こうして、日本では「医制」「薬律」を制定し、医師と薬剤師を専門職として切り離すことにしましたが、当時診察料よりも調剤料で生計を立てていた医師たちは猛反発しました。こうした背景から、医薬分業制度はなかなか浸透しませんでしたが、1997年に状況が変わります。当時の厚生省が全国37のモデル国立病院に完全分業(院外処方箋受取率70%以上)を指示したことをきっかけに、各地で取り組みが急速に進み、2015年には全国の医薬分業率がようやく70%を超えました。
それまで薬剤師は主に処方箋に応じた調剤を行っていましたが、完全分業が進むにつれて調剤のほかに患者さんへの服薬指導なども行うようになりました。医師とは異なる立場で、専門的なアドバイスができるようになったのです。
薬剤師のあり方
医師は病気や症状の原因、それに対する効果的な治療法を熟知しているので、薬の知識をもっています。例えば複数の病気や症状をもつ患者に、それぞれ効果的な薬を処方することはできます。

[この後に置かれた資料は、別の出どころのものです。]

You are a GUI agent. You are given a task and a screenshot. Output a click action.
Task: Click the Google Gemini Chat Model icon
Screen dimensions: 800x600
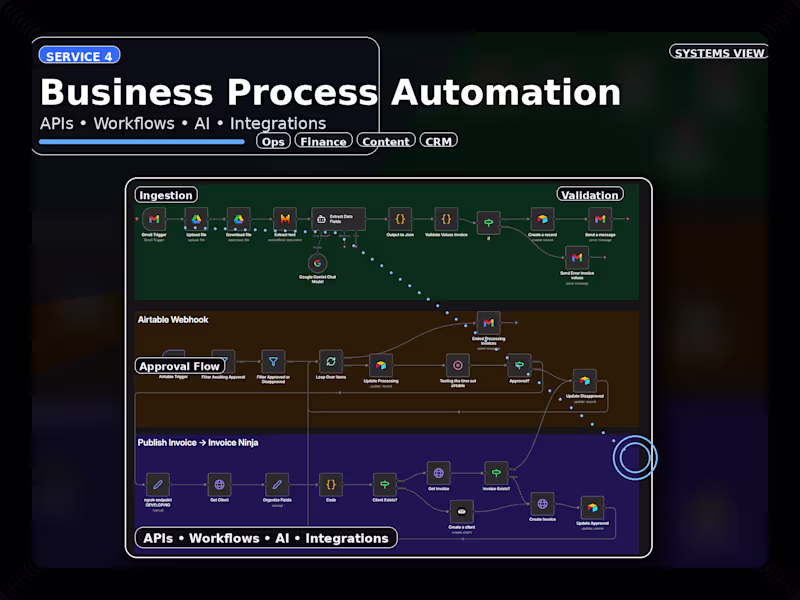(318, 263)
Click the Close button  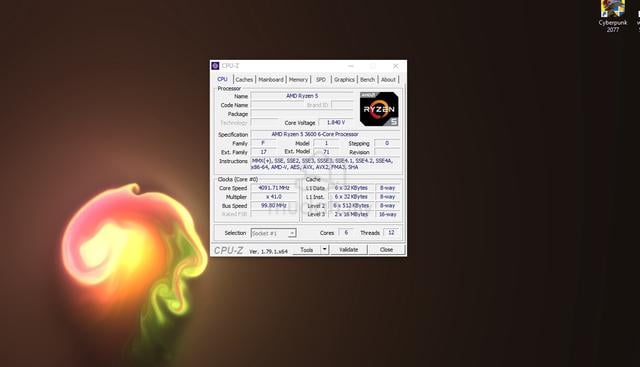pos(386,249)
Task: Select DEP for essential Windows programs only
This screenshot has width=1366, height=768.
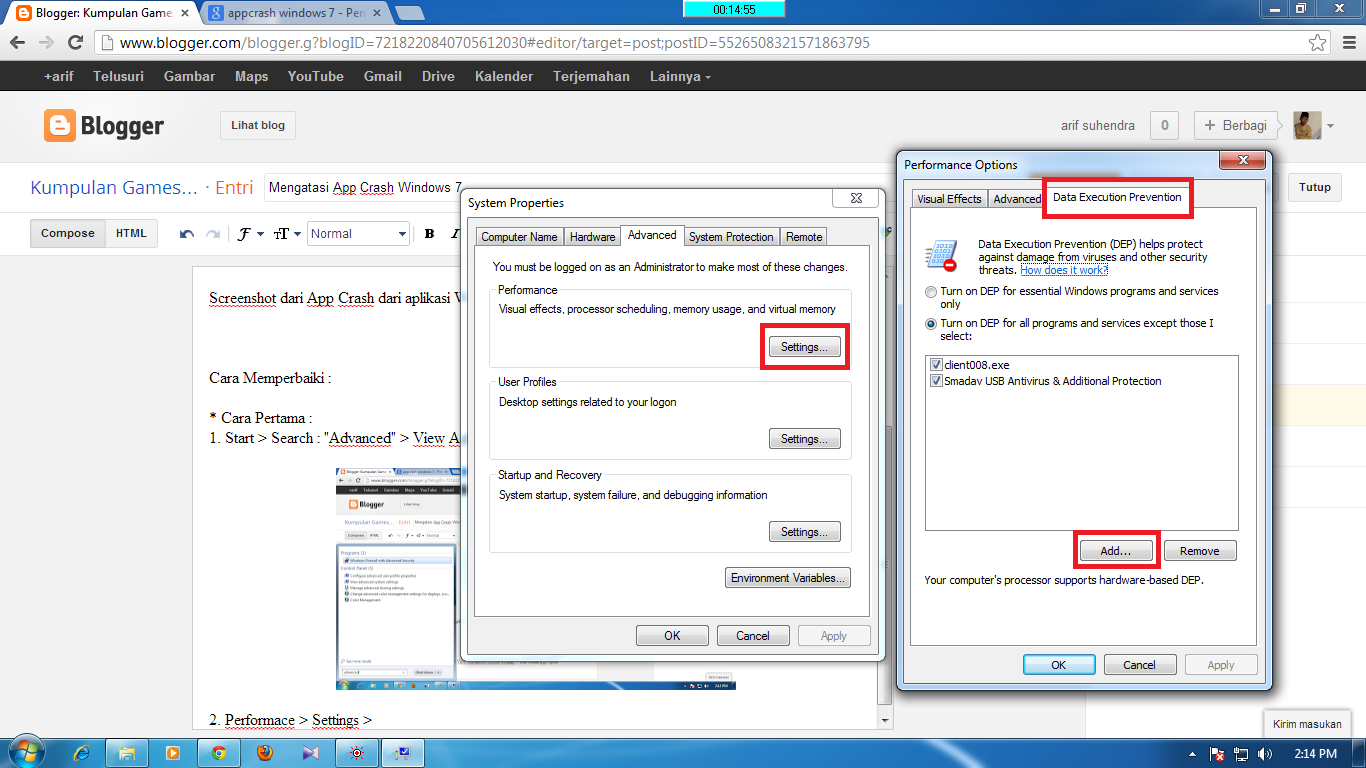Action: [x=929, y=291]
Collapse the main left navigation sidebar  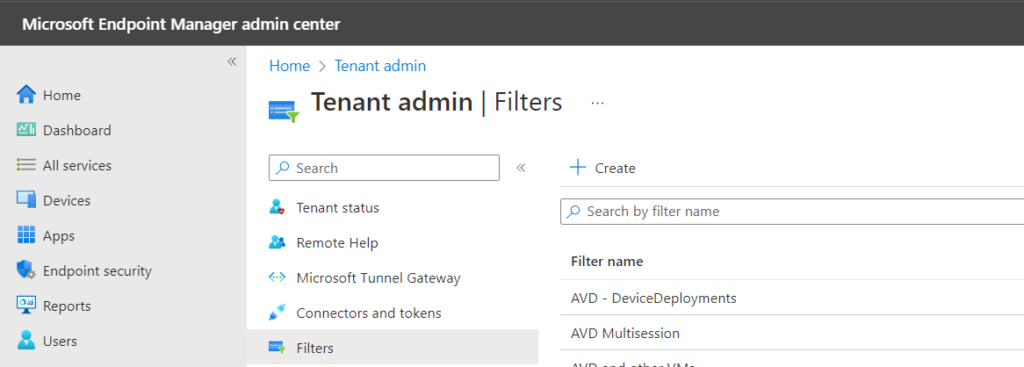232,61
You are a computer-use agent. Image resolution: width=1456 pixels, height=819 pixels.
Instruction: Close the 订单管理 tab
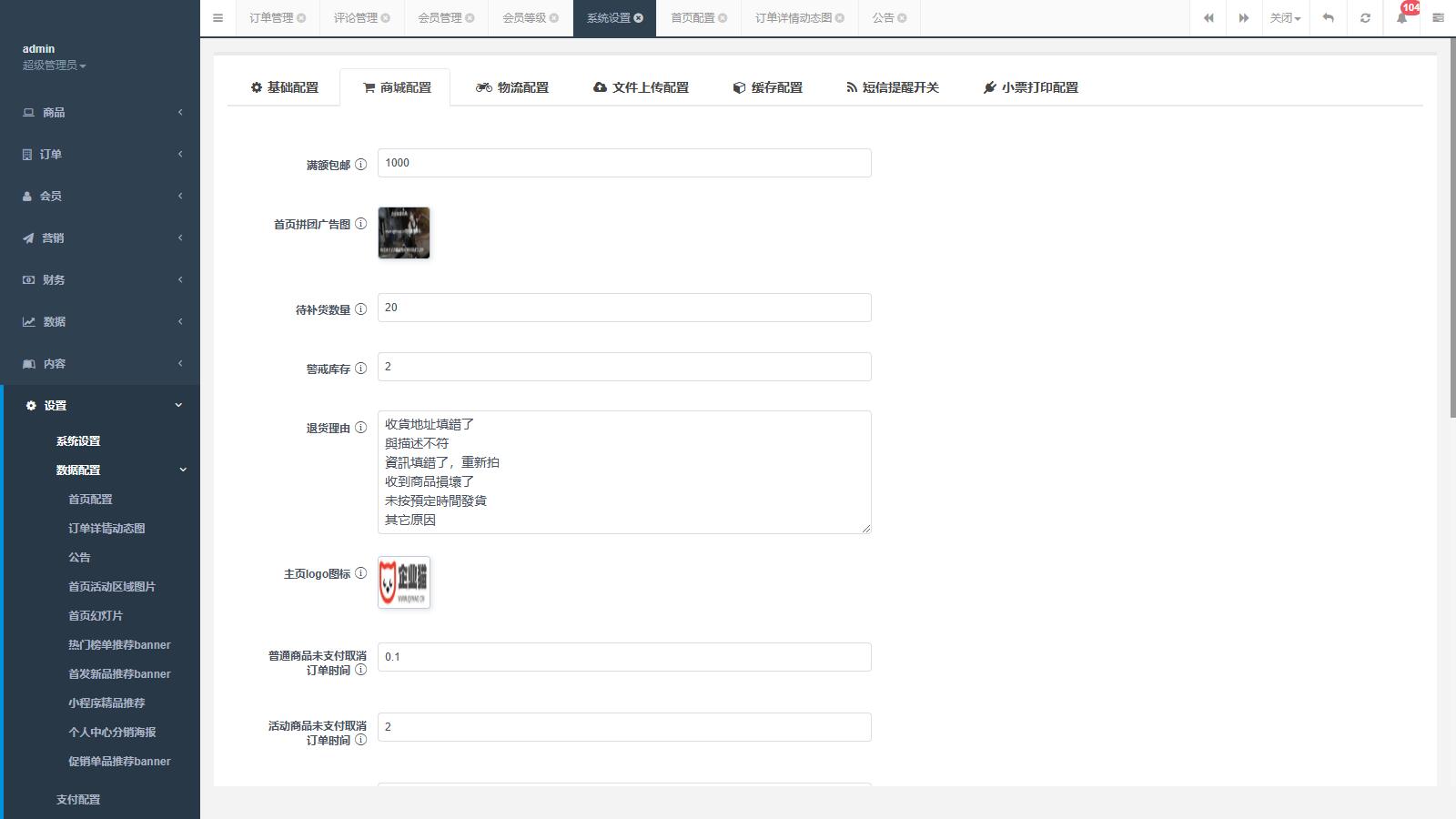(301, 18)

しかし、それらが互いに反応し合って患者の身体に及ぼす影響を想定できるのは、薬の専門家である薬剤師です。薬の効果や投与量のチェックをし、これまでその人が処方されてきた薬の記録をもとにした健康面の確認など、患者の安全を守っているのです。
医療そのもののや歳を重ねてライフスタイルが変化するごとに、薬を服用するシーンや薬そのものの種類は変わってきます。効果や飲み合わせはもちろん、生活環境や体質によって、薬が身体に与える影響は人それぞれ異なるはずです。医薬分業制度が進み、医師と薬剤師双方の専門家の目を通すことで、患者さんは今まで以上に安心して健康的な暮らしを送ることができるようになるのです。